What foods contain pterostilbene?+

Blueberries are the richest dietary source, but at approximately 99 ng/g, the concentrations are pharmacologically negligible. You cannot get clinical doses from food. Grapes, peanuts, and the heartwood of the Indian kino tree (Pterocarpus marsupium) also contain pterostilbene, but again in trace amounts.

Is pterostilbene safe long-term?+

The longest published human trial (McCormack 2013) ran 6–8 weeks at up to 250 mg/day with no serious adverse events. Pterostilbene has GRAS status from the FDA. However, there is no published human safety data beyond 8 weeks – long-term safety is inferred from the compound's natural occurrence in foods, its clean toxicology profile in animal studies, and its structural similarity to resveratrol (which has extensive long-term data). If you take medications metabolized by CYP enzymes, consult your physician.

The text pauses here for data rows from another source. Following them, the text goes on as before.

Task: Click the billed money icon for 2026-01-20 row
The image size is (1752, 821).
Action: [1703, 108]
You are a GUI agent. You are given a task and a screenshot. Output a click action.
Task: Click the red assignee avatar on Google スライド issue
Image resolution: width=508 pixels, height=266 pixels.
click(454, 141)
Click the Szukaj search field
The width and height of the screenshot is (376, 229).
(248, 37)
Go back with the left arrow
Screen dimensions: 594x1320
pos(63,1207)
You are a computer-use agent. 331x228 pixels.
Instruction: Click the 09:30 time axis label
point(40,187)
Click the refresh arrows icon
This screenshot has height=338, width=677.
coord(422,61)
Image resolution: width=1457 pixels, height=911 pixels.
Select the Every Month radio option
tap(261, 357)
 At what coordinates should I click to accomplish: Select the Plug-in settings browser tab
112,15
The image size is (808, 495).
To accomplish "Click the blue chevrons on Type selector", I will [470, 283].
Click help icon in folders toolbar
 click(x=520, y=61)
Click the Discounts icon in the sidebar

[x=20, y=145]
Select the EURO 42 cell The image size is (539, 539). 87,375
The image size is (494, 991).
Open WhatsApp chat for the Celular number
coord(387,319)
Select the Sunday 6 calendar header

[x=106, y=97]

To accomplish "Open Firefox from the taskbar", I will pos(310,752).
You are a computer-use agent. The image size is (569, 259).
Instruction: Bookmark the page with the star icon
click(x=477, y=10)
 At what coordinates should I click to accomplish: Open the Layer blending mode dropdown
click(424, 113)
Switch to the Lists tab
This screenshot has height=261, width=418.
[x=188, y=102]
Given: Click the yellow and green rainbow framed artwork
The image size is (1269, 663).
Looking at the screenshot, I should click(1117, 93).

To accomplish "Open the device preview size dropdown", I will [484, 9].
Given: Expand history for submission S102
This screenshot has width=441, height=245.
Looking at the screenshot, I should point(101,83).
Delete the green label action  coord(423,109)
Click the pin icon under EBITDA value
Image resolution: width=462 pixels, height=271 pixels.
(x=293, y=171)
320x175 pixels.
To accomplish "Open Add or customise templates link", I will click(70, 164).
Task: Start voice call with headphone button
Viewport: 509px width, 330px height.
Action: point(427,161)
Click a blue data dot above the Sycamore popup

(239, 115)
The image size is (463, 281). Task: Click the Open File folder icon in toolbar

Does pterostilbene activate sirtuins?+

In vitro evidence suggests pterostilbene activates SIRT1, and its higher bioavailability means it can reach concentrations where this activation occurs. However, no human RCT has specifically measured SIRT1 activation from pterostilbene supplementation. For context, resveratrol – the original "SIRT1 activator" – failed to show significant SIRT1 activation in a 2025 meta-analysis of 11 human trials. Whether pterostilbene succeeds where resveratrol failed is an open question that its pharmacokinetic advantage makes plausible but unproven.

What is the best dose of pterostilbene?+

Human trials have used 100–250 mg/day. The McCormack 2013 trial found effects at 200 mg/day (split into two 100 mg doses). Common supplement doses are 50–150 mg/day. Start at 50 mg/day and increase based on tolerance. Take with a meal containing dietary fat.

Why is pterostilbene less well-known than resveratrol?+

Resveratrol had a 10-year head start, a more compelling initial narrative (the "French Paradox" – the observation that French people had low heart disease rates despite high saturated fat intake, attributed partly to red wine consumption), and a billion-dollar pharmaceutical story (Sirtris/GSK). Pterostilbene never had that mainstream moment. It is gaining recognition as the bioavailability data becomes harder to ignore.

Does pterostilbene help with blood sugar?+

Preclinical evidence is strong – pterostilbene improves insulin sensitivity and glucose metabolism in diabetic animal models. Pterocarpus marsupium (the plant source) has been used in traditional medicine for blood sugar management. However, no large human RCT has confirmed antidiabetic effects of isolated pterostilbene supplementation. The McCormack 2013 trial was not designed to measure glycemic endpoints.


The Bottom Line: Pterostilbene wins every pharmacokinetic comparison with 80x greater bioavailability, but resveratrol wins on clinical data volume -- choose pterostilbene if you prioritize what reaches your cells, or resveratrol if you prioritize what has been most tested in humans.